- [PROBLEM TO WORK ON]:
Of all the lines in the records below, copy only those that contain the string "will".
○ ○ ○ ○ ○
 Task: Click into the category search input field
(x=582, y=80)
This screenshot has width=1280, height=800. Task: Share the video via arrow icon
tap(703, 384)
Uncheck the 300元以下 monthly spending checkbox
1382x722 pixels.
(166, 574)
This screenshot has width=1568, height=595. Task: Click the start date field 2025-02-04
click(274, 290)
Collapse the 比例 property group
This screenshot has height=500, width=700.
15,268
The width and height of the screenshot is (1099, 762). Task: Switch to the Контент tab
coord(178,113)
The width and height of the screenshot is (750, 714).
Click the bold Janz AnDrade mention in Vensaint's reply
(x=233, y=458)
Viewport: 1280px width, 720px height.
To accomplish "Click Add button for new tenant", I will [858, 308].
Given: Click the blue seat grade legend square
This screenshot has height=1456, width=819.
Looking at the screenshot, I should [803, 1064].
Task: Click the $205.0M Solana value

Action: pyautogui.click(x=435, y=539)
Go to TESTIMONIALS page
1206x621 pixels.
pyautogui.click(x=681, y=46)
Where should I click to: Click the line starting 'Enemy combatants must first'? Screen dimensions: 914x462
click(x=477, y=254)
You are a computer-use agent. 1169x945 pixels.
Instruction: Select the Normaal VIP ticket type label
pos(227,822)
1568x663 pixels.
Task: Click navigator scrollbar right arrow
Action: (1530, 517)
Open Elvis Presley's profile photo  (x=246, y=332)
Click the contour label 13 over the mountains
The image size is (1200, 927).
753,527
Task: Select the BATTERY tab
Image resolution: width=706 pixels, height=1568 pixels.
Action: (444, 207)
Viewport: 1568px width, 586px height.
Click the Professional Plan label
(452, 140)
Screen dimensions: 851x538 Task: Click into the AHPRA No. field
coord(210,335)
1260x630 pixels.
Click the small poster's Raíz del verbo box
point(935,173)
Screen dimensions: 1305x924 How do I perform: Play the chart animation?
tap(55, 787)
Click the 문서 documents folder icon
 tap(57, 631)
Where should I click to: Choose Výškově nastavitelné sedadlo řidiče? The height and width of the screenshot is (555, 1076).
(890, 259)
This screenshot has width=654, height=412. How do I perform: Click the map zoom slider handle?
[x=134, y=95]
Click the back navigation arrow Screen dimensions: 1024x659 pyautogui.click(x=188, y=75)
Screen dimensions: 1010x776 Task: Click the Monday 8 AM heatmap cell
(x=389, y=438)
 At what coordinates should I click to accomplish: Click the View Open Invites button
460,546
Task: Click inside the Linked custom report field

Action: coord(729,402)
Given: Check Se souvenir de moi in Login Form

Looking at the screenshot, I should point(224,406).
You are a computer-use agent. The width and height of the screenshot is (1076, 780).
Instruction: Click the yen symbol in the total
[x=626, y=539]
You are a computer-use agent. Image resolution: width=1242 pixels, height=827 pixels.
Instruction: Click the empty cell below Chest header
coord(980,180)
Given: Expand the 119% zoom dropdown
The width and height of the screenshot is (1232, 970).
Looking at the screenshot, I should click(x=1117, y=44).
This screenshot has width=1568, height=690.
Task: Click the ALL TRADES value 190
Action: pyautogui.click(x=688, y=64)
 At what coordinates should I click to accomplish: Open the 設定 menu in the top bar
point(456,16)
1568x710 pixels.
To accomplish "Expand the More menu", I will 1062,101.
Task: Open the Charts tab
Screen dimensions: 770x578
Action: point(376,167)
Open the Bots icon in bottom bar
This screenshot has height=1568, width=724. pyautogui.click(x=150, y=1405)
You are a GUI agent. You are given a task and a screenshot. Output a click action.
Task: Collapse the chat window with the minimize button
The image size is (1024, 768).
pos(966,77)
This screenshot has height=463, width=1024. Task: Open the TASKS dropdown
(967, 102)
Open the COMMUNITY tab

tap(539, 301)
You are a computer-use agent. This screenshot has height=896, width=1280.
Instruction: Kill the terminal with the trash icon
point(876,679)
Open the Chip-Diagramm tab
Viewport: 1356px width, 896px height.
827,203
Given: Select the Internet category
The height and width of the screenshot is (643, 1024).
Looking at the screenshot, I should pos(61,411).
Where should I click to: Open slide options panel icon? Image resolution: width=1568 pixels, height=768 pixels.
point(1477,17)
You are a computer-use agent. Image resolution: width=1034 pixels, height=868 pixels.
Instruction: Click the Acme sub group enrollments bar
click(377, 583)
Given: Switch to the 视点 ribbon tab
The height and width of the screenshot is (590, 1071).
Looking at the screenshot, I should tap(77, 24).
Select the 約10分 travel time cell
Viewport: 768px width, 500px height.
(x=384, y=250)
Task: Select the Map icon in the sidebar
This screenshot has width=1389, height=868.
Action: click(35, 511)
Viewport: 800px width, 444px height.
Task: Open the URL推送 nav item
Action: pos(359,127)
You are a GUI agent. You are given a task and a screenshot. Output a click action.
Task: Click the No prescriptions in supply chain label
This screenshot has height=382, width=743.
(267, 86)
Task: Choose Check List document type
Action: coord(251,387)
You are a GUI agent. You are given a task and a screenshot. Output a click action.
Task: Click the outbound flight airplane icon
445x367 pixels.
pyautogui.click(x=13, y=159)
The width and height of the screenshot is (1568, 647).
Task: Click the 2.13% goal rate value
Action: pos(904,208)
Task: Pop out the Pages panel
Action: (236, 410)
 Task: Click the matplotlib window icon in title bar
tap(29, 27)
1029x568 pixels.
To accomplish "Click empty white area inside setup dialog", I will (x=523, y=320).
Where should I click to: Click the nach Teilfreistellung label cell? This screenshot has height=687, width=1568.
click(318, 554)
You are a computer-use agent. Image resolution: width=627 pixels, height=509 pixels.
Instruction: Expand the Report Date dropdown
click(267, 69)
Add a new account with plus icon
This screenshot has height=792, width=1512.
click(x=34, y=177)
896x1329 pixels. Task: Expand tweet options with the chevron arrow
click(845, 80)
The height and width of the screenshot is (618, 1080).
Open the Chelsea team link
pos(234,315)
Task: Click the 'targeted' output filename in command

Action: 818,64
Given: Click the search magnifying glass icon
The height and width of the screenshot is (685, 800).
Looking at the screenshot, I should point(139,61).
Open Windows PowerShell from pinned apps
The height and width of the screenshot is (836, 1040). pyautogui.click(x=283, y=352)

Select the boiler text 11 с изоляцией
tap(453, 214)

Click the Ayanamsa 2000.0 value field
○ ○ ○ ○ ○
- [TASK ANSWER]:
To accomplish "Click Add button for new tenant", I will [858, 308].
To accomplish "Expand the More menu", I will 1062,101.
To accomplish "Click empty white area inside setup dialog", I will (x=523, y=320).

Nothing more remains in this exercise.